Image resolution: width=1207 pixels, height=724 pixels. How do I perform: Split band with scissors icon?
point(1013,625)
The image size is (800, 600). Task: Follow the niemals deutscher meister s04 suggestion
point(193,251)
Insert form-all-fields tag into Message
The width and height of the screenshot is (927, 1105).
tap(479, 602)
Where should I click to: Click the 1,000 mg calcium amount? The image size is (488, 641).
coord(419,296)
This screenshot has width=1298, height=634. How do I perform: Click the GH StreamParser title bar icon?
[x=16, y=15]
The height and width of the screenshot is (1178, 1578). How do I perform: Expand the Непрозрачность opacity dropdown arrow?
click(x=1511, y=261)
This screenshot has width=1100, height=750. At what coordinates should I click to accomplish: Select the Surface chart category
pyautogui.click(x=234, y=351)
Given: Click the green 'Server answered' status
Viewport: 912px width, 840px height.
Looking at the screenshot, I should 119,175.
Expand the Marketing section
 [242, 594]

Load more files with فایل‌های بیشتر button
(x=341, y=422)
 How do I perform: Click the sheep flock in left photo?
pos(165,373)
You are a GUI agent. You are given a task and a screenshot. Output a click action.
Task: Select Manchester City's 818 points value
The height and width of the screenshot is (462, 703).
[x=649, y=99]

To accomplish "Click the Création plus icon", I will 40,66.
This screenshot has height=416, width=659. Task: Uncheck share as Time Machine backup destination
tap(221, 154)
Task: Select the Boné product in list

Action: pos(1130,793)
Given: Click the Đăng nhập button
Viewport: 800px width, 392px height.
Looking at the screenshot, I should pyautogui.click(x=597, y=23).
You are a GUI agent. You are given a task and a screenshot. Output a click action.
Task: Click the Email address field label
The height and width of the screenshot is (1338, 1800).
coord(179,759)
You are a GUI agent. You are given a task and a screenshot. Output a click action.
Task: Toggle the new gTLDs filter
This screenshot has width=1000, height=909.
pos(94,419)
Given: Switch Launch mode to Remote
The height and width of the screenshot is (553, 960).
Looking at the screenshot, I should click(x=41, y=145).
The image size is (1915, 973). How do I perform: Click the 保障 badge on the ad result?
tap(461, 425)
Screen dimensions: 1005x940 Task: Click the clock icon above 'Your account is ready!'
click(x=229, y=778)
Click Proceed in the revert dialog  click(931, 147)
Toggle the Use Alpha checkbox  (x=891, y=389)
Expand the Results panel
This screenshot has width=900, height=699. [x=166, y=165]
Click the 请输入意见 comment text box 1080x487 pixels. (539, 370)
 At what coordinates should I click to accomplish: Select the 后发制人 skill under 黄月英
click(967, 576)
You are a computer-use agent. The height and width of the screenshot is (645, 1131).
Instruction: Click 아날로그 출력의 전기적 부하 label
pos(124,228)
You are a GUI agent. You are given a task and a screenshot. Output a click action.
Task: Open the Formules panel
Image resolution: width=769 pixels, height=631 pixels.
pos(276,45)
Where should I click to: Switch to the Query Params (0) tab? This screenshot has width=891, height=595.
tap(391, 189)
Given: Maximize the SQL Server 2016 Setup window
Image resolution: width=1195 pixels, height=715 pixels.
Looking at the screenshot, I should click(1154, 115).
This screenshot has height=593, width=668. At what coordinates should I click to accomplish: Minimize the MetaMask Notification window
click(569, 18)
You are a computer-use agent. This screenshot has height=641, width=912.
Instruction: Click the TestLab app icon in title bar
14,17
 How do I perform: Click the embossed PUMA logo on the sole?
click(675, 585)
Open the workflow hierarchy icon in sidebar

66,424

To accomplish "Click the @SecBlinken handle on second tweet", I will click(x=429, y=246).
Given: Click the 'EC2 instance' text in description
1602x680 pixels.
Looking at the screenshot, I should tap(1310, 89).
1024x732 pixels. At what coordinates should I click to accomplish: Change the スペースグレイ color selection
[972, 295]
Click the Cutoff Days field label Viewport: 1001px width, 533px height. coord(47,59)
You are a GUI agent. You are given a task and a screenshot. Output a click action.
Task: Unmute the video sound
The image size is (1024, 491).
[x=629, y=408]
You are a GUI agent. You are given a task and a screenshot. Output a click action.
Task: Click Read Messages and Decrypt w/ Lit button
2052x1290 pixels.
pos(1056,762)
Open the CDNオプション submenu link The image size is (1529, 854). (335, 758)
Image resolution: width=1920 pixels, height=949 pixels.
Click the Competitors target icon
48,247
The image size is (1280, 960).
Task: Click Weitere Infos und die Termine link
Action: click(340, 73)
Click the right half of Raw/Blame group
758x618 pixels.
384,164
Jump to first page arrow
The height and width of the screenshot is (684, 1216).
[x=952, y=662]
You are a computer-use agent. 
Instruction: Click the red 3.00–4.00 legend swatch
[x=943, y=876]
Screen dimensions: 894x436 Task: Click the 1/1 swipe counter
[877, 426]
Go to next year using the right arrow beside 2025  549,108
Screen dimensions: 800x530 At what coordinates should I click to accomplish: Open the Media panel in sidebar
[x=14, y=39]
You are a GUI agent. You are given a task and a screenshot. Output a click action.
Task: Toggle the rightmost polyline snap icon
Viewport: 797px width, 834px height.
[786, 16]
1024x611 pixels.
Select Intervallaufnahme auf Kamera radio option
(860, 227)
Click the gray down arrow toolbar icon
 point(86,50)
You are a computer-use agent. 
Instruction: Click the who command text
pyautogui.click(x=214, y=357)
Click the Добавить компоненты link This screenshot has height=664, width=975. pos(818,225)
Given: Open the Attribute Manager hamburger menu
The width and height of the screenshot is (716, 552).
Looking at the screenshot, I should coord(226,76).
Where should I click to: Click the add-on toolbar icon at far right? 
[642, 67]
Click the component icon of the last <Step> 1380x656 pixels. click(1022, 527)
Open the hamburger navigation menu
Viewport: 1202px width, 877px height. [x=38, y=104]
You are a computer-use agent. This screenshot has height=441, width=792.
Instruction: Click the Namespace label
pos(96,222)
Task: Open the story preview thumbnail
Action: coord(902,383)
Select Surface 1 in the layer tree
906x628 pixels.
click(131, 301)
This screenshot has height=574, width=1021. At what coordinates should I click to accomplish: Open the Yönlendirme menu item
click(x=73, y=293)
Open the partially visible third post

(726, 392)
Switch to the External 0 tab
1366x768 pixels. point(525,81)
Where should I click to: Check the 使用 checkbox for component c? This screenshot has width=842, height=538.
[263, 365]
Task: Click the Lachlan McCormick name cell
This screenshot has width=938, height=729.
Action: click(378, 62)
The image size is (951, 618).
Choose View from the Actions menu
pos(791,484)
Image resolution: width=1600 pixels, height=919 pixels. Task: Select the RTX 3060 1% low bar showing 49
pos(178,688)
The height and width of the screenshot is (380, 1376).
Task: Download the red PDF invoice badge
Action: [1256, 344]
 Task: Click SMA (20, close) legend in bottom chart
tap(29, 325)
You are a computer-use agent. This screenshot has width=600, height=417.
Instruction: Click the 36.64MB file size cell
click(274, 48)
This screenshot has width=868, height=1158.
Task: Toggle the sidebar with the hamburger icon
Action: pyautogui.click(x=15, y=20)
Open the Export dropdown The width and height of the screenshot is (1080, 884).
--------------------------------------------------
_TASK STATEMENT_. Within the records, count the lines that include the word "Server". Answer with the number only.

_REPLY_. 2